SELECTED EXCERPT:
Brief items
The current development kernel remains 2.5.68; Linus has made no
releases since April 19. His BitKeeper repository is full of new
patches, however, including a FireWire update, some IDE cleanups, more
devfs cleanups, a rework of the driver core class code, some new libfs
helpers which make it easier to create in-kernel virtual filesystems, a big
tty layer cleanup, a change to the interrupt handler prototype (see
last week's LWN Kernel Page),
runtime barrier instruction patching (which allows optimal
performance on different processors without the need to ship multiple
kernels), more preparation for an expanded dev_t type,
some swapoff improvements, a new set of memory allocation flags (also
covered last week), and numerous other fixes and updates.
The current stable kernel is 2.4.20; Marcelo has promised a second
2.4.21 release candidate shortly, but it had not been sent out as of this
writing.
The current 2.4 prepatch from Alan Cox is 2.4.20-rc1-ac3; it includes a merge of the XFS
filesystem, the current ACPI code, and the usual collection of fixes and
updates.
Comments (none posted)
Kernel development news
One of the important steps in getting a 2.6.0 release out the door is
creating an organized list of crucial outstanding issues. For this
development cycle, that job seems to have fallen to Andrew Morton, who has
posted
the first version of a "must-fix"
list for 2.6.0. It's a long list, even though it does not include routine
bugs kept in the
kernel bugzilla
system.

DATA EXTRACT:
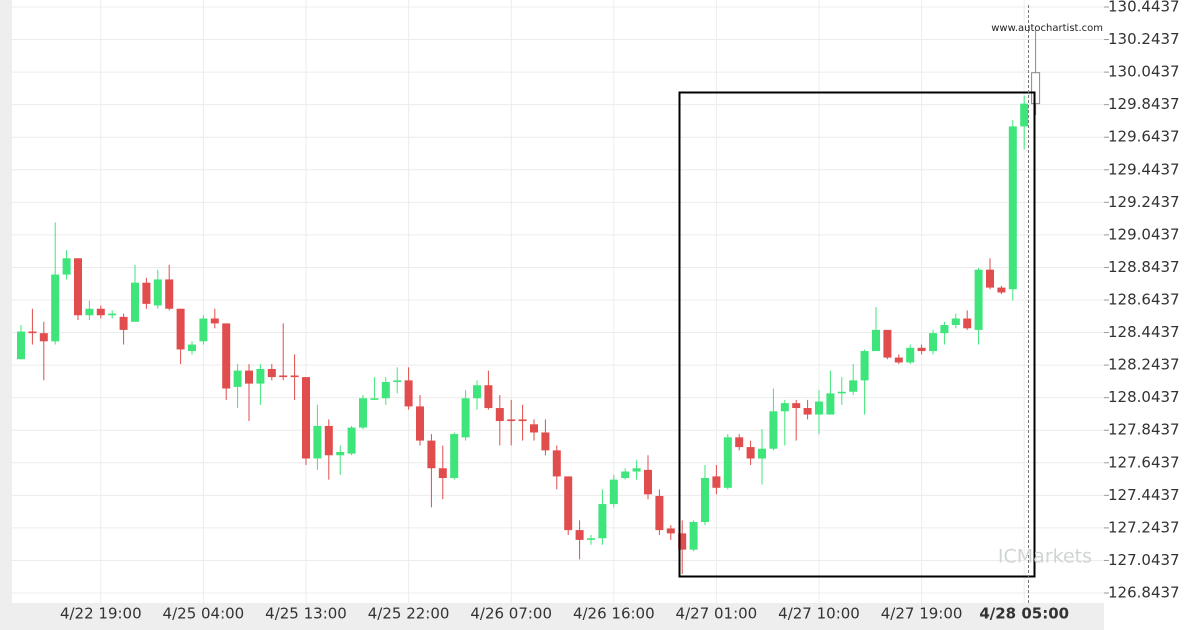 The height and width of the screenshot is (630, 1200). What do you see at coordinates (819, 614) in the screenshot?
I see `x-tick-label: 4/27 10:00` at bounding box center [819, 614].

PROBLEM DESCRIPTION:
For each of the following statements, state yes or no according to whether it agrees with the kernel news excerpt, and quote verbatim the words of the excerpt that decide it.
1. The current development kernel is 2.5.68.
2. Marcelo has already sent out a second 2.4.21 release candidate.
3. The "must-fix" list for 2.6.0 includes the routine bugs kept in the kernel bugzilla system.
Base every answer solely on the kernel news excerpt.

RESULT:
1. Yes: "The current development kernel remains 2.5.68"
2. No: "but it had not been sent out as of this writing"
3. No: "even though it does not include routine bugs kept in the kernel bugzilla system"